Des acteurs français comme Rhodia sont également engagés dans cette voie. Cependant, les liquides ioniques ne sont pas encore très utilisés et le principal solvant vert, en terme de consommation, reste l’eau. « L’eau est aujourd’hui le solvant de 60% des peintures décoratives en France et de 80% dans les pays nordiques. La transition vers des formulations aqueuses a nécessité un effort important de recherche.
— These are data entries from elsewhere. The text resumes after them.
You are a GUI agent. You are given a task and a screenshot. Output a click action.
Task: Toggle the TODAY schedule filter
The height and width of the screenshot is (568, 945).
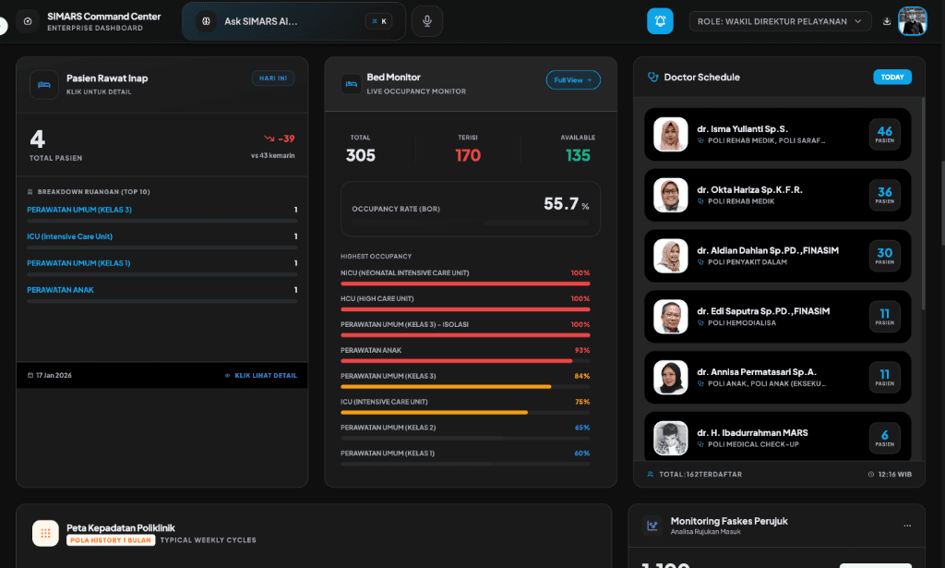tap(891, 78)
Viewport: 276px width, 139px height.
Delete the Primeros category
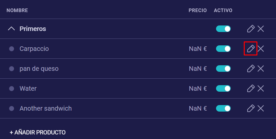pyautogui.click(x=261, y=29)
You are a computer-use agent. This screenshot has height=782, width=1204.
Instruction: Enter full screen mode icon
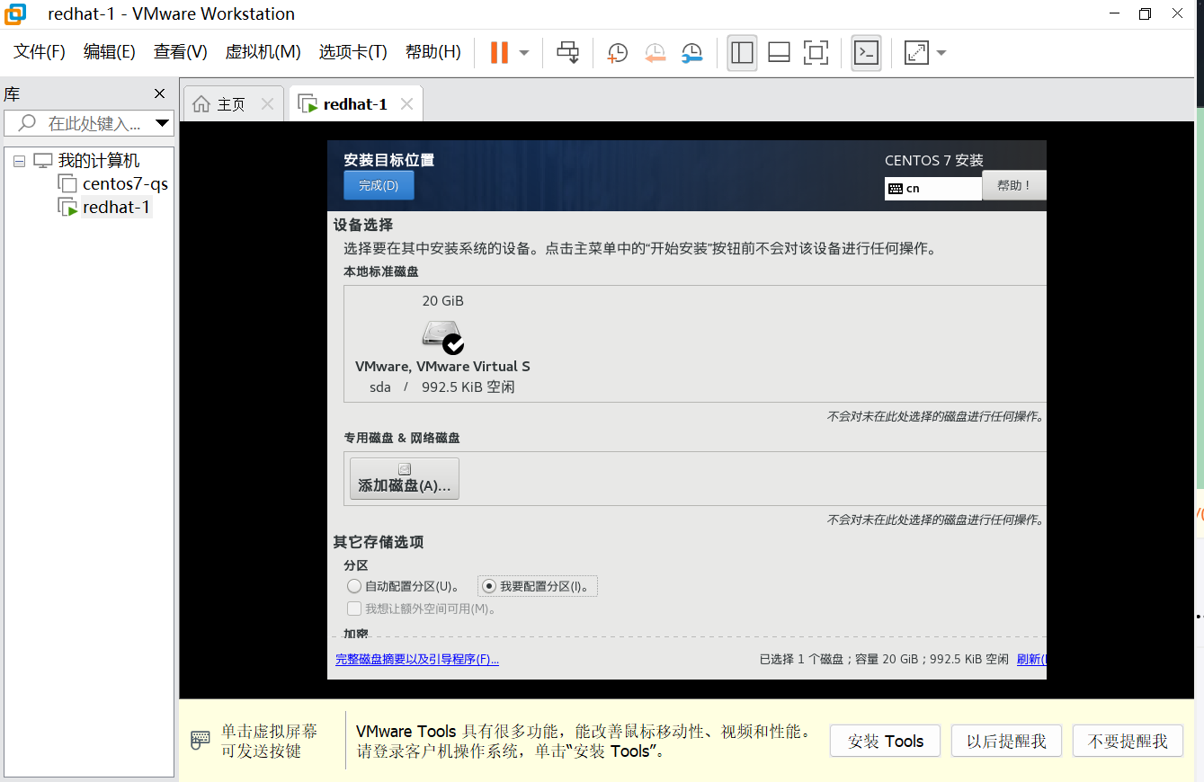816,53
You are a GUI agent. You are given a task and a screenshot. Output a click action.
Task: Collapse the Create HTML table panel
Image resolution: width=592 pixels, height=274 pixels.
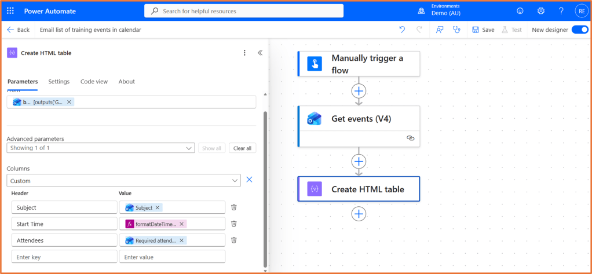[260, 53]
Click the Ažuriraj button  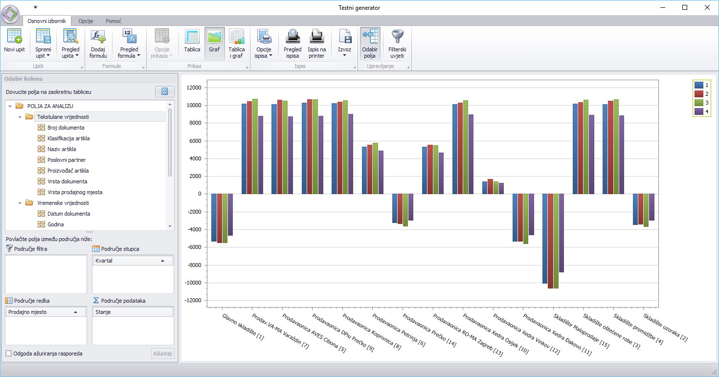pos(162,354)
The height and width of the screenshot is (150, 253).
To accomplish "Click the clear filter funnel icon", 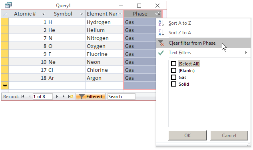I will click(161, 43).
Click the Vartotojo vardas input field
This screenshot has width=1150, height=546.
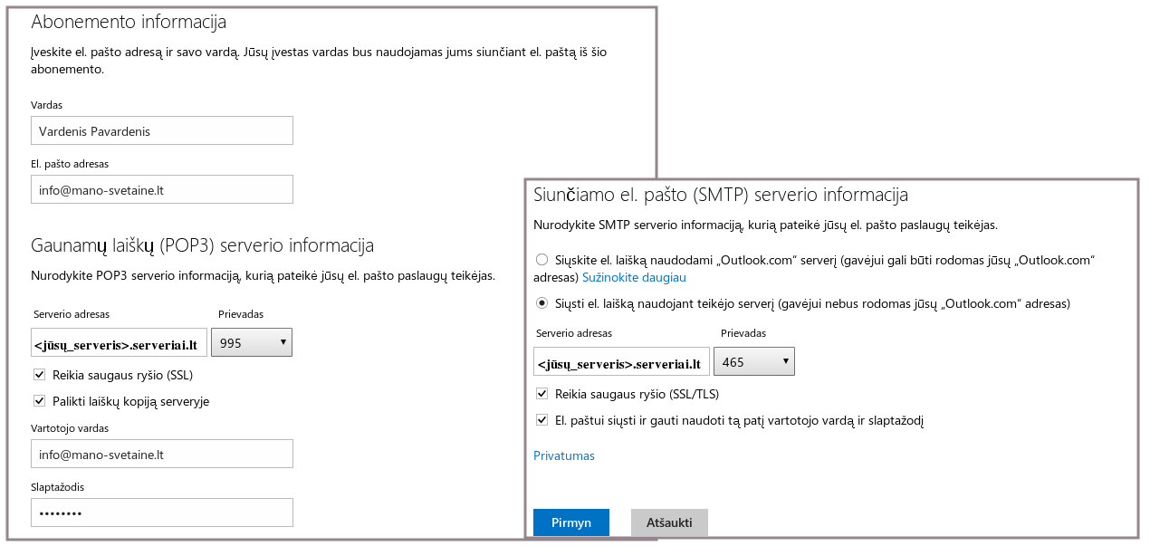click(x=161, y=455)
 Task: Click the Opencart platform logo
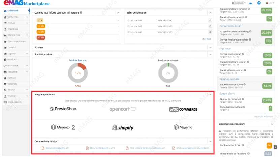pyautogui.click(x=123, y=109)
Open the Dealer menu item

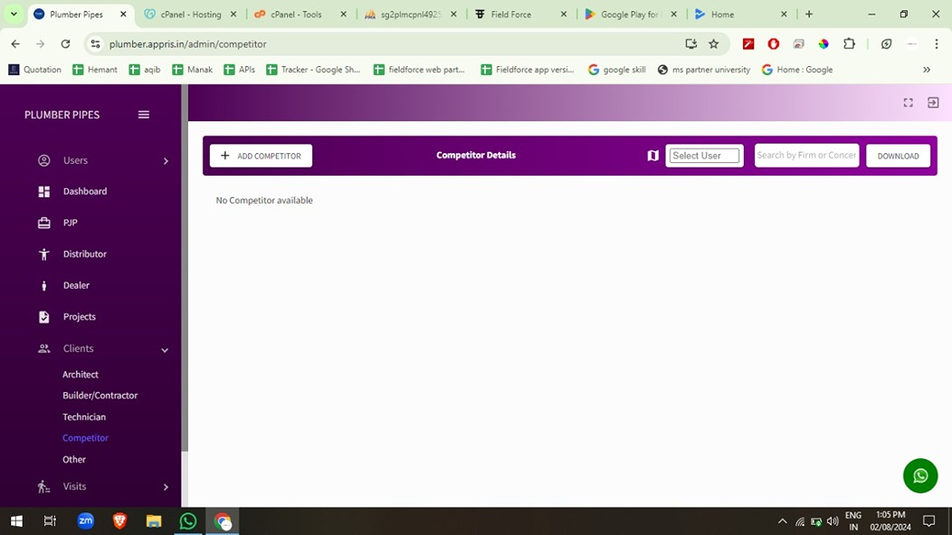(x=76, y=285)
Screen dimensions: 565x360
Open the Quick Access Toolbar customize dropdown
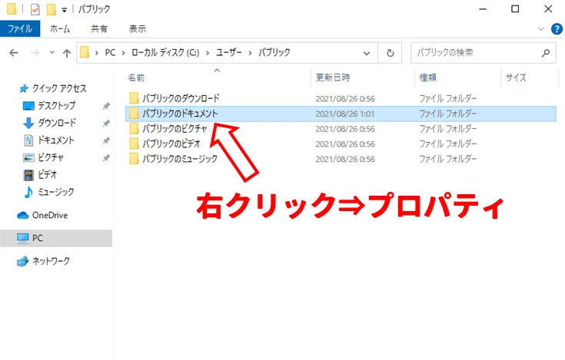click(65, 10)
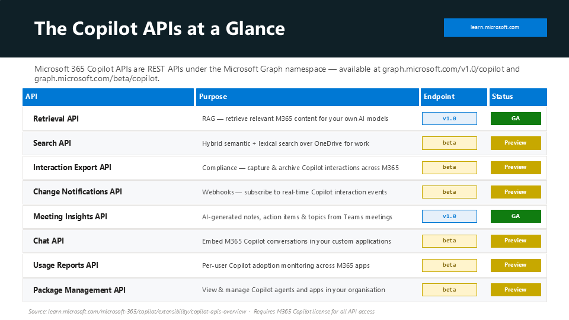Click the GA status badge for Retrieval API

pos(516,119)
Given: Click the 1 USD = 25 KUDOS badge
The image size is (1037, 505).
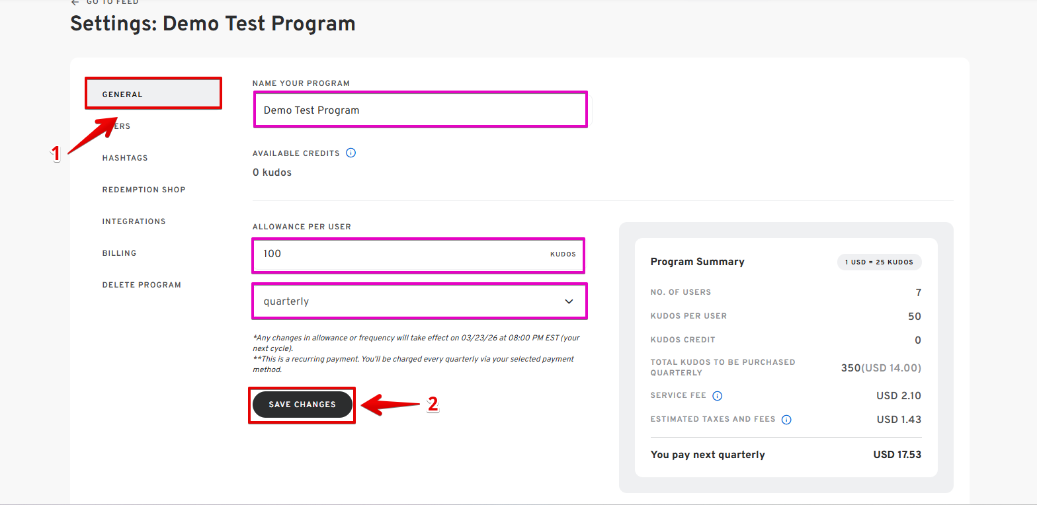Looking at the screenshot, I should click(879, 262).
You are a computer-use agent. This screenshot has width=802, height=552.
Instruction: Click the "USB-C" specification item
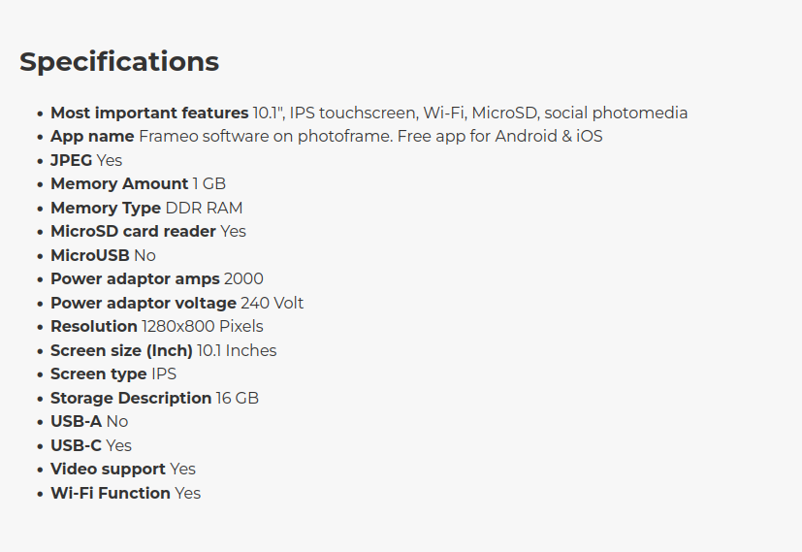[x=90, y=445]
Cela étant, qu’on ne se méprenne : elle ne deviendra pas le solvant universel car ses propriétés ne peuvent pas convenir à l’ensemble des applications.
En ce qui concerne les agro-solvants, tels que les esters d’huiles végétales ou les esters d’acides fermentaires, ils sont utilisés aujourd’hui dans des encres pour l’imprimerie, dans des formulations de produits phytosanitaires et également pour des applications de nettoyage de surface dans l’industrie.
Néanmoins, ils ne peuvent pas substituer tous les solvants, pour des raisons techniques et économiques. Beaucoup de travail reste à faire conclut Sébastien Taillemite, « les solvants aqueux ont des parts de marché très importantes dans certains secteurs, néanmoins, l’offre existante de solvants verts ne permet pas de répondre au cahier des charges de toutes les applications. Il faudra donc développer de nouveaux solvants verts ou de nouvelles technologies sans solvant ».